KPMG Says Its gTLD Will Be Default Domain, Abandoning .COM, While It Looks For Innovation

The global audit, tax and advisory services firm KPMG has announced they will be moving from their kpmg.com domain to their new gTLD .kpmg when it is up and running. And this assumes it gains the final approval from ICANN.

“As the primary signal for our brand’s internet addressing, .kpmg will replace kpmg.com,” David Green, head of global digital marketing told World Intellectual Property Review. However such a move will take some time and be a gradual transition.

“The time it takes to get to that stage will depend on general public awareness of the gTLD programme,” Green notes. “We won’t immediately drop .com; there will be a phased migration.”

The decision to apply for the gTLD was decided by following “an internal ‘feasibility study’ on whether to apply for a gTLD and, if yes, what to apply for, says Green, noting that 17 senior KPMG executives were interviewed.”

“We had a very clear understanding from the outset that we were not applying for a domain name—we were applying to operate a secure registry system at the world root of the internet. There were several advantages to applying, but the primary motivation was to operate a registry system, because it can provide a number of operational and technical advantages,” Green said.

These advantages, he explained to World IP Review, included having “superfast servers at the root of the internet” and the ability to resolve lots of queries: a fantastic processing power such as the .com registry can handle “millions of queries per second”.

“It’s a massively scalable database; these registry systems have a proven ability to host millions of unique entries,” he says. “And you have more secure point-to-point internet communications as well as unique addressing, which is where most of the conversation during the application stage was focused.”

The company also believes it will help visitors to the company’s websites to be able to ascertain they are indeed at a genuine KPMG website, the company noted in their new gTLD application.
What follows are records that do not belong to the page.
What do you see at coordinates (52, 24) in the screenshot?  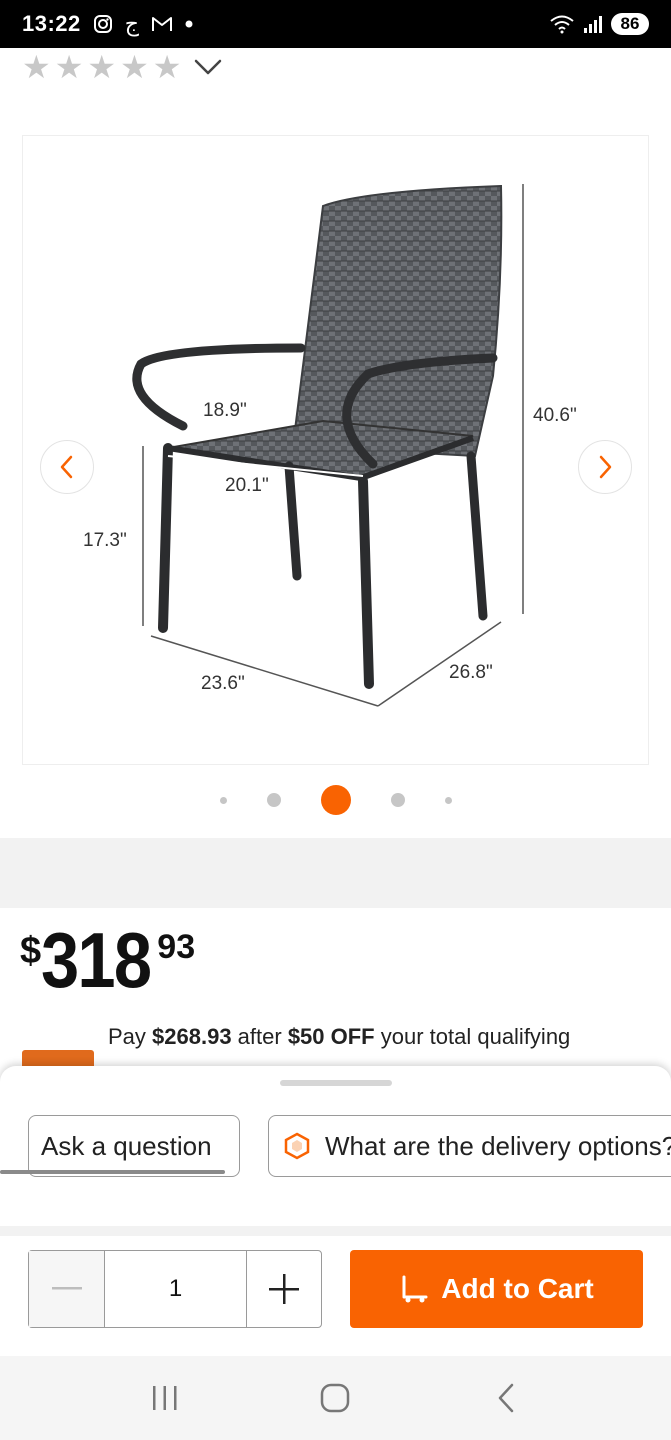 I see `status-time: 13:22` at bounding box center [52, 24].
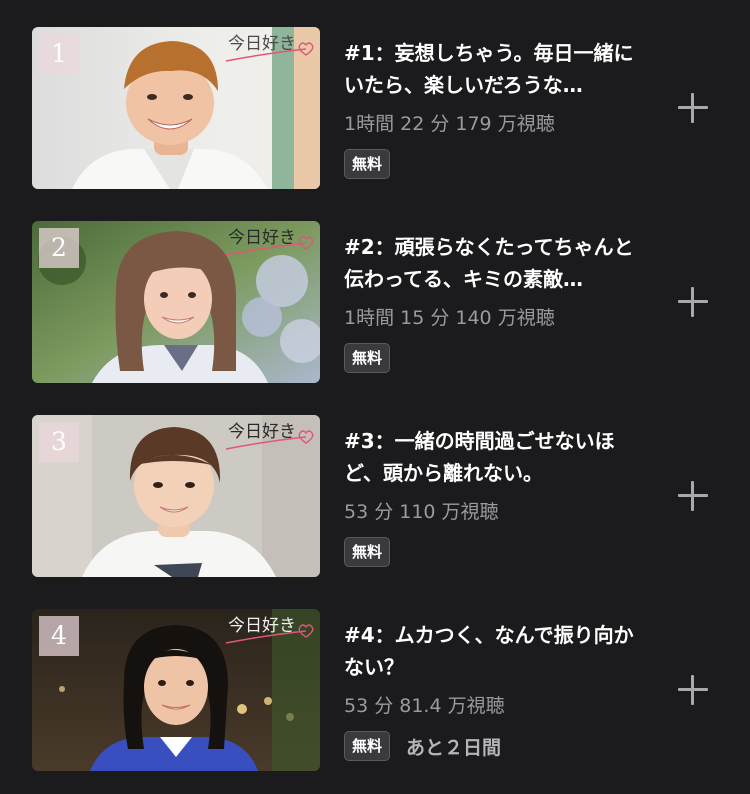  What do you see at coordinates (496, 651) in the screenshot?
I see `episode-title: #4：ムカつく、なんで振り向かない？` at bounding box center [496, 651].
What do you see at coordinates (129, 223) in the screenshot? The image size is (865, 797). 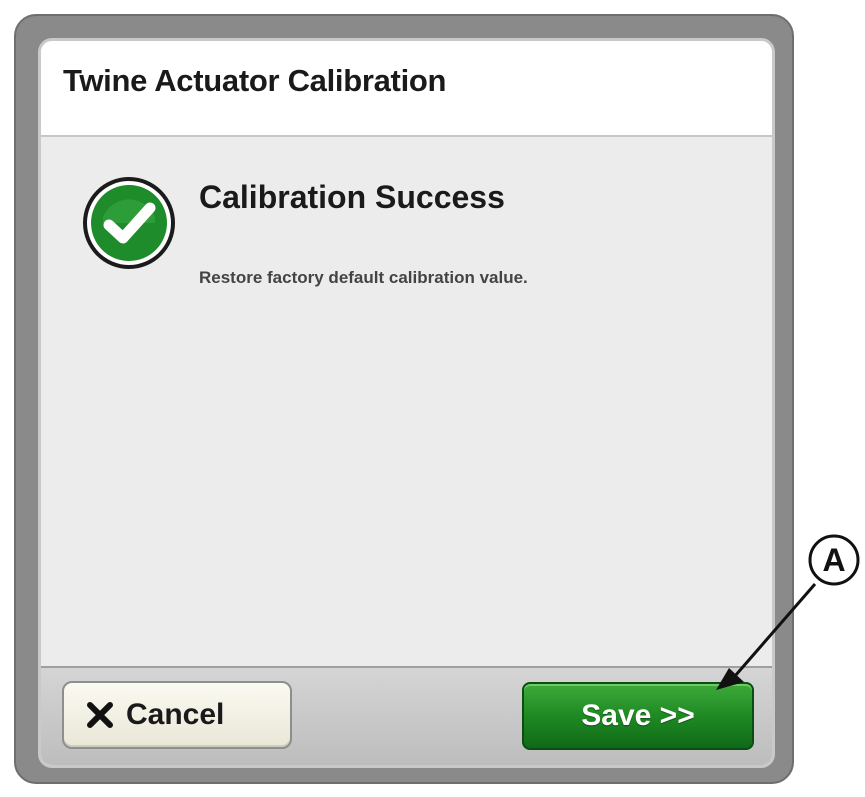 I see `check-circle-icon` at bounding box center [129, 223].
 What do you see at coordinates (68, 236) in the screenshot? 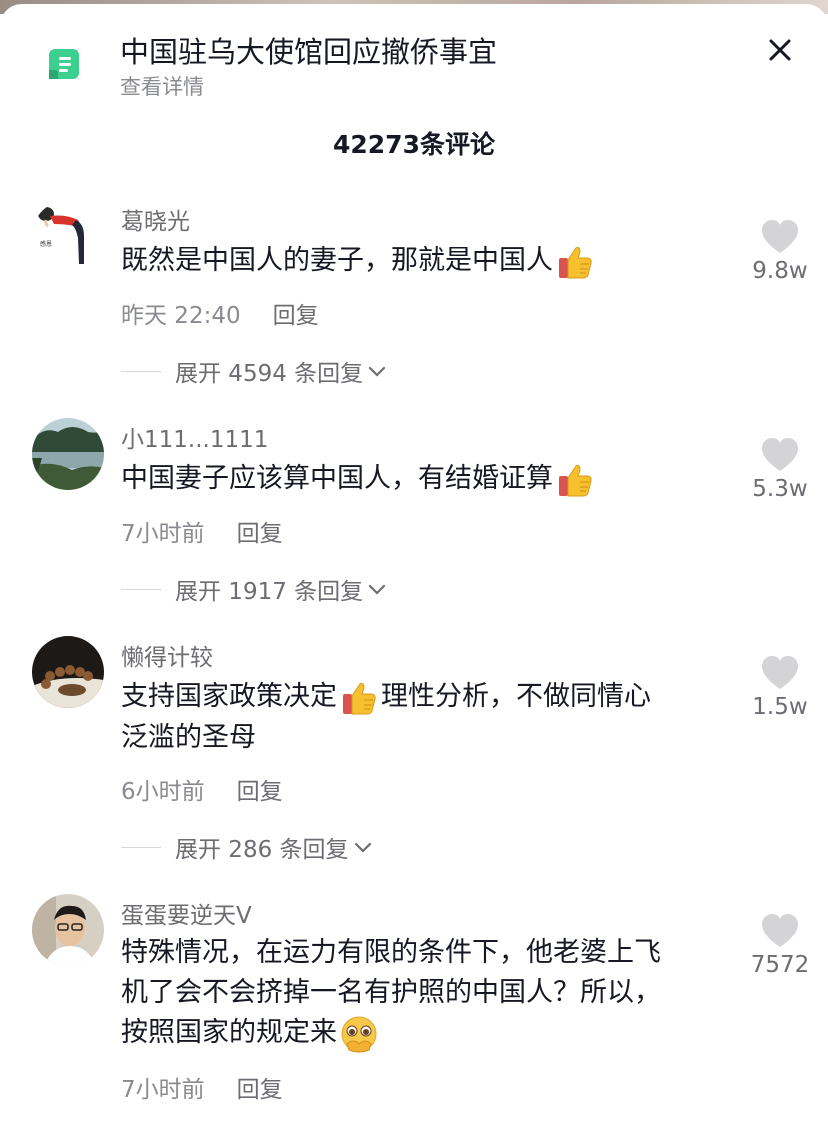
I see `avatar: 感恩` at bounding box center [68, 236].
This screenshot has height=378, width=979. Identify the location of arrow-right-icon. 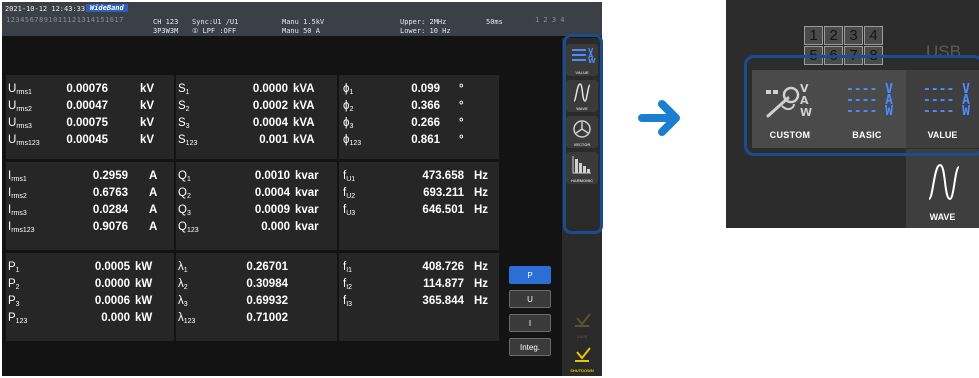
(659, 118).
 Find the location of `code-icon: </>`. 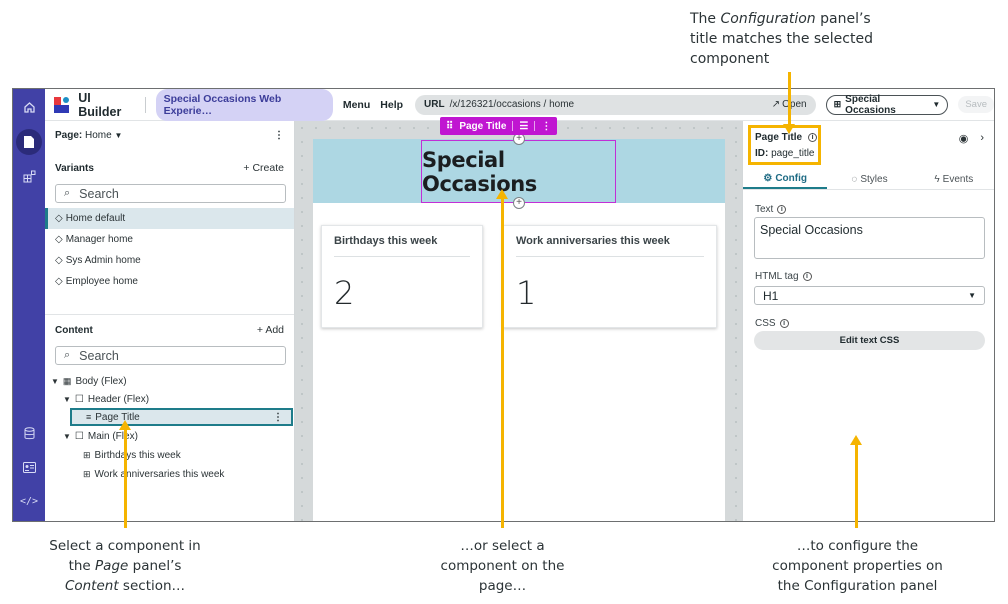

“It will therefore increase consumer and client trust and reduce the possibility of malicious conduct. It may also allow us to engage with internet users in their native language, creating a more positive user experience,” World IP Review dug out of their application.

As has been hoped by ICANN, and others such as ARI Registry’s Adrian Kinderis, Green believes new gTLDs will lead to innovation online.

“The gTLD programme is going to be hugely disruptive to business models, a core change to the internet’s infrastructure. It could have as profound an impact as the invention of the World Wide Web itself,” he claimed in the interview.

“Many brand applicants, which represent about a third of the overall number, applied to operate a registry system and I think a lot of the future innovation in the domain name system (DNS) will come from brands.

“Brands operating closed registries in particular have very different motivations for operating a gTLD registry from incumbent domain industry actors and new gTLD start-ups, who essentially view this liberalisation of the DNS as an expansion of the existing domain name market,” Green said.

Green noted that the innovation he is thinking of has not been thought fully through yet. And quite possibly he doesn’t want to divulge all of KPMG’s plans. But he does say “machine-to-machine internet communications will eclipse human-generated internet traffic. For a thing or device to connect to a network, part of the required authentication and verification for a transfer of information or secure delivery of digital services will be a unique key field,” he said.

“So you start to see how these registry systems will be used not just for domains for addressing purposes, but we might need to start thinking about domain numbers and serial code numbers, which could be used for verification and access to further enterprise systems.”

Search engine optimisation (SEO), Green added, was another big advantage of having a .kpmg domain, despite Google’s refusing to disclose how favourably its search engine will treat gTLDs compared with other domains.

“Google uses many different criteria in its relevance and ranking algorithm. One of those is the domain name: if a domain is a key term, it will have a greater relevance for people searching for that key term. So any website under a .kpmg domain is clearly owned and managed by KPMG, and the domain should have a higher ranking in that regard, although this will not mitigate the need to address other SEO considerations,” he says.

But the SEO benefits may not be so great. Matt Cutts, Google’s head of the webspam team and an engineer in the search quality team, said back in March 2012 that new gTLDs will not be favoured over their .com equivalents. Whether anything has changed in the meantime though is not clear.

“Google has a lot of experience in returning relevant web pages, regardless of the top-level domain (TLD),” Cutts wrote on his Google+ page. “Google will attempt to rank new TLDs appropriately, but I don’t expect a new TLD to get any kind of initial preference over .com, and I wouldn’t bet on that happening in the long-term either. If you want to register an entirely new TLD for other reasons, that’s your choice, but you shouldn’t register a TLD in the mistaken belief that you’ll get some sort of boost in search engine rankings.”